Duty-Cycle Compensation in Flying-Capacitor Multi-Level Converters
Andrew Stillwell with adviser R. Pilawa-Podgurski
Flying-capacitor multi-level (FCML) converters are attractive solutions for compact power conversion with a large step-down ratio. For many of these applications, there is a need for low-voltage auxiliary supplies to power control logic, gate drivers and/or subsystems. Traditionally, an additional converter with a low output voltage is implemented, but it needs to operate from the high-voltage input. The large step-down nature of the auxiliary converter poses a challenge in obtaining a compact and low-cost auxiliary supply. One approach is to extract control power from the converter output for applications where the output voltage is much lower than the input voltage. This does not work for applications involving an inverter or a dc-dc convertor with a wide output voltage range.

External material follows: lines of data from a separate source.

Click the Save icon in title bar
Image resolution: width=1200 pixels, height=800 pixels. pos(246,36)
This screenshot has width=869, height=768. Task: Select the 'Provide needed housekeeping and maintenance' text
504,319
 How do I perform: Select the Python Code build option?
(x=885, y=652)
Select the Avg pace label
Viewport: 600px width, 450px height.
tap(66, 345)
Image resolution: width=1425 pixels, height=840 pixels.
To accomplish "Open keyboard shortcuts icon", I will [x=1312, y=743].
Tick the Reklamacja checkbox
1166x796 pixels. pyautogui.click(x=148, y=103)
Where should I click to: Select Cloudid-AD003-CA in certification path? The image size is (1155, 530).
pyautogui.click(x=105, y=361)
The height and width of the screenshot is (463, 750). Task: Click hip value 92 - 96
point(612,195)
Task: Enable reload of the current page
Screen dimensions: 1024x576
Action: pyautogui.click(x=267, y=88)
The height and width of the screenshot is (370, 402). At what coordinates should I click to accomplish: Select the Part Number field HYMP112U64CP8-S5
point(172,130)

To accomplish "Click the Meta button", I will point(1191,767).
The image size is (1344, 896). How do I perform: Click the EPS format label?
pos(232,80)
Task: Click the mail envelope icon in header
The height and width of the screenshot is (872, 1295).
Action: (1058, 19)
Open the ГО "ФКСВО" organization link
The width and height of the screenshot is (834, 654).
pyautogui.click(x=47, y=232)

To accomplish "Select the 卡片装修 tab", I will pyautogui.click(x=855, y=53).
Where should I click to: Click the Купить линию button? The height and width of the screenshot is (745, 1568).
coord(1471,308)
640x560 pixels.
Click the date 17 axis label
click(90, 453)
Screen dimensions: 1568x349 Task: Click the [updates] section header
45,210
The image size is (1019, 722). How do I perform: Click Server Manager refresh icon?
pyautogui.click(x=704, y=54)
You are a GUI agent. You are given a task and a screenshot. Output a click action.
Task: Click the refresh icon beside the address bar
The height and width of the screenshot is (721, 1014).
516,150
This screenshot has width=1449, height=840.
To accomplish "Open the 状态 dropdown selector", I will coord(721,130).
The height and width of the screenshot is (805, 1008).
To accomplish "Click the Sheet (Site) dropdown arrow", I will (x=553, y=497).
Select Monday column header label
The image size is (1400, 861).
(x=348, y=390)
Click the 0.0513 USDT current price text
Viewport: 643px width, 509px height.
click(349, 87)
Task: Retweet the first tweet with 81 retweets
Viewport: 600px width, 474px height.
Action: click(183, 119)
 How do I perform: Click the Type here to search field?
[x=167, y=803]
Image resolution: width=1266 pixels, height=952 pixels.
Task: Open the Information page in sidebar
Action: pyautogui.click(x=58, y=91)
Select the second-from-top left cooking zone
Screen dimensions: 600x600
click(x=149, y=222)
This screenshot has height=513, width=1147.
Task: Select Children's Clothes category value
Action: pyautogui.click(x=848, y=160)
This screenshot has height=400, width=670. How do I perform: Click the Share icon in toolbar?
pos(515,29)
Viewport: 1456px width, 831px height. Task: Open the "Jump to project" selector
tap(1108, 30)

This research demonstrates an alternative approach by extracting the power from a low-voltage node, shown in Figure 23, within the FCML converter itself. Since the low-voltage node has a maximum voltage at a fraction of the input voltage, the voltage rating and thus the size of the auxiliary supply converter can be significantly reduced. However, extracting additional current from a node within the FCML converter disrupts the natural self-balancing of the flying capacitors, which (if left unchecked) can increase the switch stress and capacitor rating requirements of the components. Previous work demonstrated the use of duty-cycle control to enhance the natural self-balancing. We propose a method of duty-cycle compensation, in which the duty cycle of the individual switches is controlled to compensate for the induced imbalance from the auxiliary load. This method requires no additional switches or topology changes and is implemented with one measurement on the affected capacitor voltage and proportional control. The effectiveness of the approach is demonstrated with both simulation and experimental results. This work is funded by Sandia National Laboratories and the Army Research Laboratory.